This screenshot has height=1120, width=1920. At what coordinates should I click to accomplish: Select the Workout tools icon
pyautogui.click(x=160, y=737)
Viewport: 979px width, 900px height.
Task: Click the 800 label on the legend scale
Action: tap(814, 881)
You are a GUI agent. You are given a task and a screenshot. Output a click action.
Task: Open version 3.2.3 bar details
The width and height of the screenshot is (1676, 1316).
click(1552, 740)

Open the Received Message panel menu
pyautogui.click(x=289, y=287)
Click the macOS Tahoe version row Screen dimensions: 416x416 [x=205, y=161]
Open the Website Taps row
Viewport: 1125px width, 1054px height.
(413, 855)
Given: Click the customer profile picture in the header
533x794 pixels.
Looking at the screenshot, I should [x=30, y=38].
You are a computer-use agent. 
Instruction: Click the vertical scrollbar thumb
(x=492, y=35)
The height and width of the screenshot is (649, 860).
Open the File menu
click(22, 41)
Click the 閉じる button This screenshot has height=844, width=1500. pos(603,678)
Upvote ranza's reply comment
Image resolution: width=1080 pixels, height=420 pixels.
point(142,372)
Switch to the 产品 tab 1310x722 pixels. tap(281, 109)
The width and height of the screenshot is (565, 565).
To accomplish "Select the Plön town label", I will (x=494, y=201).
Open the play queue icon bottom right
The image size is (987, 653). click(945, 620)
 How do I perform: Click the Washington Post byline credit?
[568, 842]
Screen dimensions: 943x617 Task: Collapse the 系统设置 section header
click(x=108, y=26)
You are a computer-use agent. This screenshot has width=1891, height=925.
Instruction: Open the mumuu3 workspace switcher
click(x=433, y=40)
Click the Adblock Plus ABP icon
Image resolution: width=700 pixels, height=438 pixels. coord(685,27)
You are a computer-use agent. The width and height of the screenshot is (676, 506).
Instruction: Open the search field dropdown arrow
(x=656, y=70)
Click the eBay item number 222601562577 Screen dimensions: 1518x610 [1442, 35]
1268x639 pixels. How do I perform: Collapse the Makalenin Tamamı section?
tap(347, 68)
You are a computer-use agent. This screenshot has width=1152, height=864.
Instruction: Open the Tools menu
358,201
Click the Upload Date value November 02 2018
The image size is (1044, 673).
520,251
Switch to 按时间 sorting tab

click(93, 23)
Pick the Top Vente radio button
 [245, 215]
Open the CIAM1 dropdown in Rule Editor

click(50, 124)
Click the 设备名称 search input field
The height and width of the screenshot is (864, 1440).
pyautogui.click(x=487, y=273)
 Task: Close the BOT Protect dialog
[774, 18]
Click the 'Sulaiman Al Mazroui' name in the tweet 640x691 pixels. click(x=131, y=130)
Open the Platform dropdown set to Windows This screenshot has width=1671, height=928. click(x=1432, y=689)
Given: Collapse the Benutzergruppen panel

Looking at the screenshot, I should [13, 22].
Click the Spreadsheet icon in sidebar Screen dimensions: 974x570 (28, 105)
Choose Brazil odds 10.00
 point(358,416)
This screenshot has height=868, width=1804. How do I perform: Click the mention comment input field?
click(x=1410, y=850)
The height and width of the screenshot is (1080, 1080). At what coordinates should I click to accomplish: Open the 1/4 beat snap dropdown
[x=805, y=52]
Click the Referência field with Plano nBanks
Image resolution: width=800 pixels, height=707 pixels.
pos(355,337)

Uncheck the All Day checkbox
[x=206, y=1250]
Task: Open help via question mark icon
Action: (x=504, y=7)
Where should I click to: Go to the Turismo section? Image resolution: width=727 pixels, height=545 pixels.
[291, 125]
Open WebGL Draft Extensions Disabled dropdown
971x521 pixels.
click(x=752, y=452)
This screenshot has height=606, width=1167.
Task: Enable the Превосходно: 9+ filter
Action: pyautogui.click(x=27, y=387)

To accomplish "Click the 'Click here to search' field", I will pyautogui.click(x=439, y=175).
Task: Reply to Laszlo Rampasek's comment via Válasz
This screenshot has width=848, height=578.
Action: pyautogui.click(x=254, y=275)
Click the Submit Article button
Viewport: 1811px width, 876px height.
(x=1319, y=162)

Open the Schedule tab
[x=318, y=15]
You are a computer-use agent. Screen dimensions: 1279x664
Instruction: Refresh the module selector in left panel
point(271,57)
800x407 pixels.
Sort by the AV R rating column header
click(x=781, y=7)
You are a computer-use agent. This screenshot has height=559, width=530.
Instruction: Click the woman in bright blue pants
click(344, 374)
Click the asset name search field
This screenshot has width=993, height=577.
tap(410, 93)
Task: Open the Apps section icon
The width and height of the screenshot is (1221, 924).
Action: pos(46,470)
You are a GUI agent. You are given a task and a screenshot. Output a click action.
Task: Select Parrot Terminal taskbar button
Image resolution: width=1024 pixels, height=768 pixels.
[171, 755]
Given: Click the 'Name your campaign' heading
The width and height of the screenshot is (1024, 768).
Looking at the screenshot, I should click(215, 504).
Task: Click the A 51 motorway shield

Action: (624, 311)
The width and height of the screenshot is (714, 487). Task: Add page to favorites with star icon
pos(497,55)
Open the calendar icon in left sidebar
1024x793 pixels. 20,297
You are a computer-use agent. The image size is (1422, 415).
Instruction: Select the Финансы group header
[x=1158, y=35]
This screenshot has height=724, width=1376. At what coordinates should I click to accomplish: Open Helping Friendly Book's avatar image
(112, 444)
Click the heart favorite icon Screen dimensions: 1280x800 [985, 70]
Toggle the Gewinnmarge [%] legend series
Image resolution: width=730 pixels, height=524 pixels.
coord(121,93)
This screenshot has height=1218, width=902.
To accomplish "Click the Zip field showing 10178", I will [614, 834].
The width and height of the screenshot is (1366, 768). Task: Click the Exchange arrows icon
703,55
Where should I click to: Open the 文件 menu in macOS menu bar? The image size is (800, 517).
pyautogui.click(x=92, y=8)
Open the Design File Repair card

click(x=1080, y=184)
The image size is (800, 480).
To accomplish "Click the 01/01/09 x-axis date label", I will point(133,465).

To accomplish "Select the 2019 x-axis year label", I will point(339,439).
+++
** YOUR INSTRUCTIONS **
Retype the data in full and match it exactly.

** EXPECTED ANSWER **
This screenshot has height=1120, width=1920. At what coordinates should I click to accomplish: Select the Workout tools icon
pyautogui.click(x=160, y=737)
Viewport: 979px width, 900px height.
Task: Click the 800 label on the legend scale
Action: tap(814, 881)
You are a GUI agent. You are given a task and a screenshot. Output a click action.
Task: Open version 3.2.3 bar details
The width and height of the screenshot is (1676, 1316).
click(1552, 740)

Open the Received Message panel menu
pyautogui.click(x=289, y=287)
Click the macOS Tahoe version row Screen dimensions: 416x416 [x=205, y=161]
Open the Website Taps row
Viewport: 1125px width, 1054px height.
(413, 855)
Given: Click the customer profile picture in the header
533x794 pixels.
Looking at the screenshot, I should [x=30, y=38].
You are a computer-use agent. 
Instruction: Click the vertical scrollbar thumb
(x=492, y=35)
The height and width of the screenshot is (649, 860).
Open the File menu
click(22, 41)
Click the 閉じる button This screenshot has height=844, width=1500. pos(603,678)
Upvote ranza's reply comment
Image resolution: width=1080 pixels, height=420 pixels.
point(142,372)
Switch to the 产品 tab 1310x722 pixels. tap(281, 109)
The width and height of the screenshot is (565, 565).
To accomplish "Select the Plön town label", I will (x=494, y=201).
Open the play queue icon bottom right
The image size is (987, 653). click(945, 620)
 How do I perform: Click the Washington Post byline credit?
[568, 842]
Screen dimensions: 943x617 Task: Collapse the 系统设置 section header
click(x=108, y=26)
You are a computer-use agent. This screenshot has width=1891, height=925.
Instruction: Open the mumuu3 workspace switcher
click(x=433, y=40)
Click the Adblock Plus ABP icon
Image resolution: width=700 pixels, height=438 pixels. coord(685,27)
You are a computer-use agent. The width and height of the screenshot is (676, 506).
Instruction: Open the search field dropdown arrow
(x=656, y=70)
Click the eBay item number 222601562577 Screen dimensions: 1518x610 [1442, 35]
1268x639 pixels. How do I perform: Collapse the Makalenin Tamamı section?
tap(347, 68)
You are a computer-use agent. This screenshot has width=1152, height=864.
Instruction: Open the Tools menu
358,201
Click the Upload Date value November 02 2018
The image size is (1044, 673).
520,251
Switch to 按时间 sorting tab

click(93, 23)
Pick the Top Vente radio button
 [245, 215]
Open the CIAM1 dropdown in Rule Editor

click(50, 124)
Click the 设备名称 search input field
The height and width of the screenshot is (864, 1440).
pyautogui.click(x=487, y=273)
 Task: Close the BOT Protect dialog
[774, 18]
Click the 'Sulaiman Al Mazroui' name in the tweet 640x691 pixels. click(x=131, y=130)
Open the Platform dropdown set to Windows This screenshot has width=1671, height=928. click(x=1432, y=689)
Given: Collapse the Benutzergruppen panel

Looking at the screenshot, I should [13, 22].
Click the Spreadsheet icon in sidebar Screen dimensions: 974x570 (28, 105)
Choose Brazil odds 10.00
 point(358,416)
This screenshot has height=868, width=1804. How do I perform: Click the mention comment input field?
click(x=1410, y=850)
The height and width of the screenshot is (1080, 1080). At what coordinates should I click to accomplish: Open the 1/4 beat snap dropdown
[x=805, y=52]
Click the Referência field with Plano nBanks
Image resolution: width=800 pixels, height=707 pixels.
pos(355,337)

Uncheck the All Day checkbox
[x=206, y=1250]
Task: Open help via question mark icon
Action: (x=504, y=7)
Where should I click to: Go to the Turismo section? Image resolution: width=727 pixels, height=545 pixels.
[291, 125]
Open WebGL Draft Extensions Disabled dropdown
971x521 pixels.
click(x=752, y=452)
This screenshot has height=606, width=1167.
Task: Enable the Превосходно: 9+ filter
Action: pyautogui.click(x=27, y=387)

To accomplish "Click the 'Click here to search' field", I will pyautogui.click(x=439, y=175).
Task: Reply to Laszlo Rampasek's comment via Válasz
This screenshot has width=848, height=578.
Action: pyautogui.click(x=254, y=275)
Click the Submit Article button
Viewport: 1811px width, 876px height.
(x=1319, y=162)

Open the Schedule tab
[x=318, y=15]
You are a computer-use agent. Screen dimensions: 1279x664
Instruction: Refresh the module selector in left panel
point(271,57)
800x407 pixels.
Sort by the AV R rating column header
click(x=781, y=7)
You are a computer-use agent. This screenshot has height=559, width=530.
Instruction: Click the woman in bright blue pants
click(344, 374)
Click the asset name search field
This screenshot has width=993, height=577.
tap(410, 93)
Task: Open the Apps section icon
The width and height of the screenshot is (1221, 924).
Action: pos(46,470)
You are a GUI agent. You are given a task and a screenshot. Output a click action.
Task: Select Parrot Terminal taskbar button
Image resolution: width=1024 pixels, height=768 pixels.
[171, 755]
Given: Click the 'Name your campaign' heading
The width and height of the screenshot is (1024, 768).
Looking at the screenshot, I should click(215, 504).
Task: Click the A 51 motorway shield

Action: (624, 311)
The width and height of the screenshot is (714, 487). Task: Add page to favorites with star icon
pos(497,55)
Open the calendar icon in left sidebar
1024x793 pixels. 20,297
You are a computer-use agent. The image size is (1422, 415).
Instruction: Select the Финансы group header
[x=1158, y=35]
This screenshot has height=724, width=1376. At what coordinates should I click to accomplish: Open Helping Friendly Book's avatar image
(112, 444)
Click the heart favorite icon Screen dimensions: 1280x800 [985, 70]
Toggle the Gewinnmarge [%] legend series
Image resolution: width=730 pixels, height=524 pixels.
coord(121,93)
This screenshot has height=1218, width=902.
To accomplish "Click the Zip field showing 10178", I will [614, 834].
The width and height of the screenshot is (1366, 768). Task: Click the Exchange arrows icon
703,55
Where should I click to: Open the 文件 menu in macOS menu bar? The image size is (800, 517).
pyautogui.click(x=92, y=8)
Open the Design File Repair card

click(x=1080, y=184)
The image size is (800, 480).
To accomplish "Click the 01/01/09 x-axis date label", I will point(133,465).

To accomplish "Select the 2019 x-axis year label", I will point(339,439).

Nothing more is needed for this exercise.